She’d come into acting pure-hearted and trusting, but by age 23, she’d realised her industry treated her as a commodity. Despite her incredible talent as an actor, she was often offered roles because of her body. ‘I learnt everything the hard way,’ she said, ‘and it was brutal.’

Having left her home in Brisbane to pursue her career, Anna found herself in a dog-eat-dog world with very few people to support her. When she caught up with Mel on 180 recently, she admitted that though she wasn’t a minor, she was young at heart. Having battled eating disorders as a teenager, she struggled to deal with the way the industry sexualised her. ‘When I’d never even considered myself beautiful, I was suddenly having to represent this idea of feminine sexuality in movies. And I was like I don’t know how to carry this at all.’

She often worried she was part of something that wasn’t quite right but, without a moral compass to guide her, all she could do was justify her actions after the fact. ‘I was inventing my own morality as I went.’

Anna had always thought Christians were just brainwashed but, when she asked a Christian guy out, and he was reluctant to date her because of his religion, she was intrigued by his commitment to his beliefs. ‘I was repulsed and captivated simultaneously. I was like Christianity, yuck yuck yuck! But then, that was something I knew so little about.’

One night, Anna was complaining about her crush to a girl she’d met in a bar. ‘I’m a Christian,’ the girl said. ‘I don’t think you have a completely correct idea of what that means.’ The conversation that followed lasted hours and, at the end, the girl invited Anna to her Church.

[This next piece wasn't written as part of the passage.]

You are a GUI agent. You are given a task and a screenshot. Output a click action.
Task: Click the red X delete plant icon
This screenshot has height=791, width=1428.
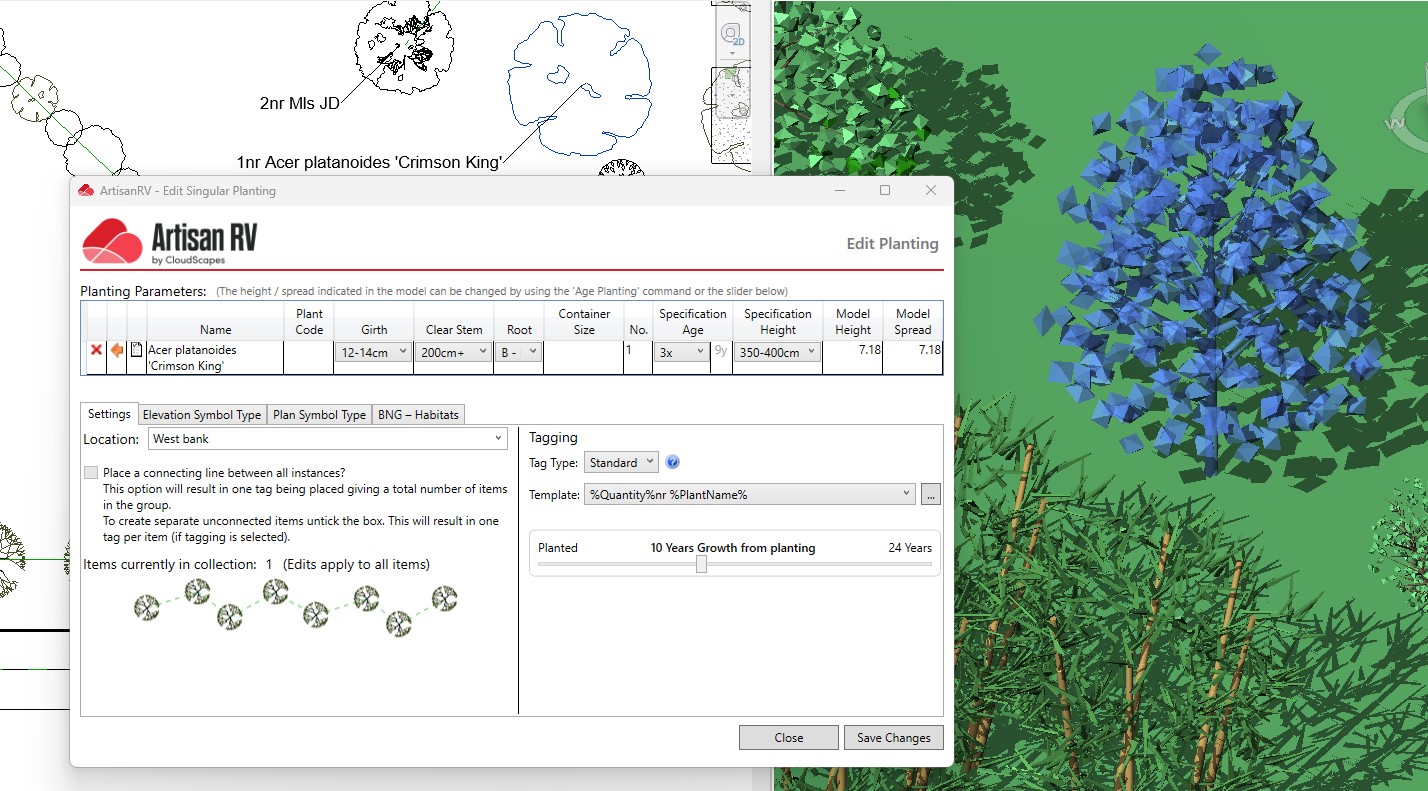tap(96, 350)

When she crossed the threshold of the Church, Anna immediately saw a vision of fire in her hands, and drops of light falling from the ceiling. ‘I was overwhelmed by this feeling of there’s something pure and good here. For the first time, I felt safe, and yet terrified.’

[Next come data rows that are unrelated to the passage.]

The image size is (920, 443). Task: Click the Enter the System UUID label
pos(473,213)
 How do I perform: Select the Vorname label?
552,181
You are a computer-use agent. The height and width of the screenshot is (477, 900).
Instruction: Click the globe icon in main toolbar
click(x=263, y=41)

Soon afterward, Anna moved to Melbourne to film a new series. She found her new Christian friends much more welcoming than her fellow actors, but she didn’t feel pressured or that she was the target of evangelism. Still, she was worried she was being subtly indoctrinated.

She was completely shattered and remade by the love she read about,

the sense of worth no one had communicated to her before

Knowing her hotel room would have a Gideons Bible, she decided to check it out, hoping to work through this phase. ‘Once I see those Scriptures myself, and I see all the messy and weird stuff, I’ll get over it, and I’ll move on, and this little quarter-life crisis can be done with.’

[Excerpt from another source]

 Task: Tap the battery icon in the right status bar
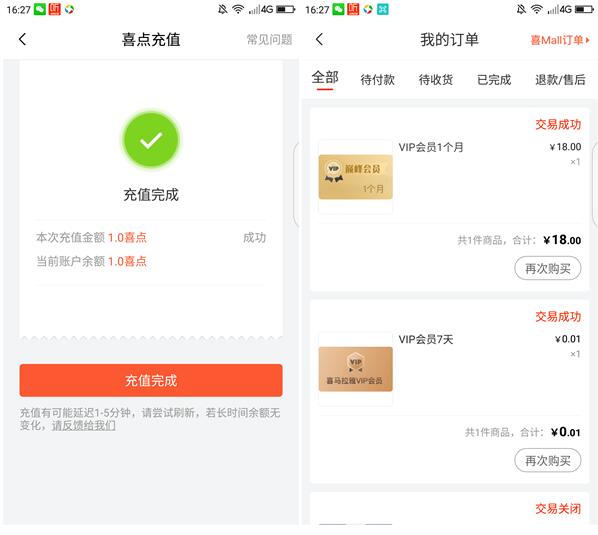pyautogui.click(x=584, y=9)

Of course, things didn’t go as planned. From the first words of the New Testament, Anna immediately understood she was reading the truth. Over the next two weeks, she felt like she was talking to Jesus, realising that a space she thought excluded her was actually built for her. ‘I came for people like you,’ He told her. ‘I’m your ally. I’m your friend. The entire reason that I have come is to help piece you back together.’

She’d always been at war with her body, trying to lose weight, wishing she looked different. When she read that her body was a temple in 1 Corinthians 6:19, she looked in the mirror, and for the first time, she saw holy architecture.

She was completely shattered and remade by the love she read about, the sense of worth no one had communicated to her before. ‘You don’t have to try and bargain for love this way anymore,’ God told her. ‘You don’t have to give yourself over. You can lock yourself and hide yourself in Me. And you can just heal.’

These days there are so many lost people like Anna, who need God, but are misguided by secular ideas about who He is. To reach them, Anna says we shouldn’t preach, but instead cultivate our own love for Him. That’s what captivated her about the Christians she knew. ‘God seemed to truly satisfy their souls. And for someone who didn’t have a satisfied soul, it’s so attractive.’

She says if we stay in a place of awe and gratitude towards Him, sceptics will see we’re not just in this because our parents were, or because we’ve been compelled or brainwashed. If we show His light, people will want to know where it comes from. ‘And I promise you the time will come where they ask the question.’

‘So that’s the real gift we can give, loving without agenda, both that person who doesn’t know Christ, and God.’